Stored data:
········

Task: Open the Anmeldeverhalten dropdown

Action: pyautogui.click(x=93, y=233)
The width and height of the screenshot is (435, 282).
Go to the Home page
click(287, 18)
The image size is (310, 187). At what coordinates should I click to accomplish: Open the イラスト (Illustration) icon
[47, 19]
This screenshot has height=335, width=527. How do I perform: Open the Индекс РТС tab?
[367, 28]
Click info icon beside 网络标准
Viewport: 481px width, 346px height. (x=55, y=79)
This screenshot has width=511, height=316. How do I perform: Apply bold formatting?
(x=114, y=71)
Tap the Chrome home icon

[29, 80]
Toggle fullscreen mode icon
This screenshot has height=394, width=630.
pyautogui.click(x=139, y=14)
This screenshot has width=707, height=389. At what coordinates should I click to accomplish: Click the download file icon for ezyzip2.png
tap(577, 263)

········

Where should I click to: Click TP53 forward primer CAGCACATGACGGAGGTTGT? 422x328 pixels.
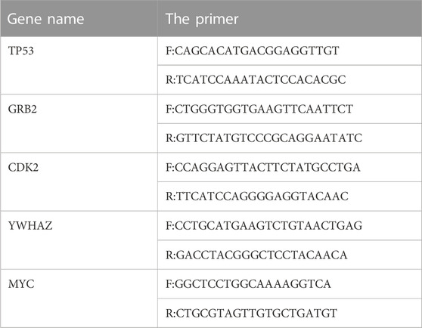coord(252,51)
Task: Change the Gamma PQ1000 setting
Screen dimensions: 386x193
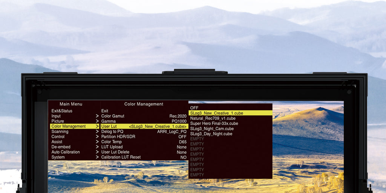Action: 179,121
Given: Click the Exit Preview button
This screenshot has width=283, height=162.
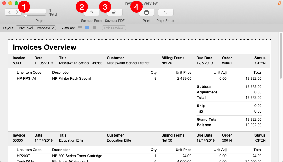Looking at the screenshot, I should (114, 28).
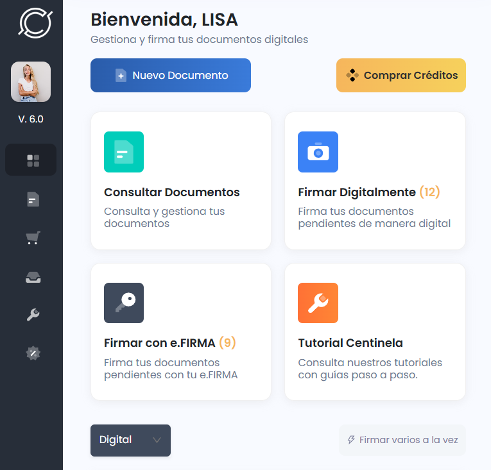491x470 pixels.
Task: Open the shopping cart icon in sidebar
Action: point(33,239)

········

Your assignment: Reproduce, exactly and only, the lines of the records above starting at the line with "Where should I" and ending at the line with "Given: Click the Exit Preview button", both included. Leave every picture out.

Answer space:
Where should I click to: Click TP53 forward primer CAGCACATGACGGAGGTTGT? 422x328 pixels.
coord(252,51)
Task: Change the Gamma PQ1000 setting
Screen dimensions: 386x193
Action: 179,121
Given: Click the Exit Preview button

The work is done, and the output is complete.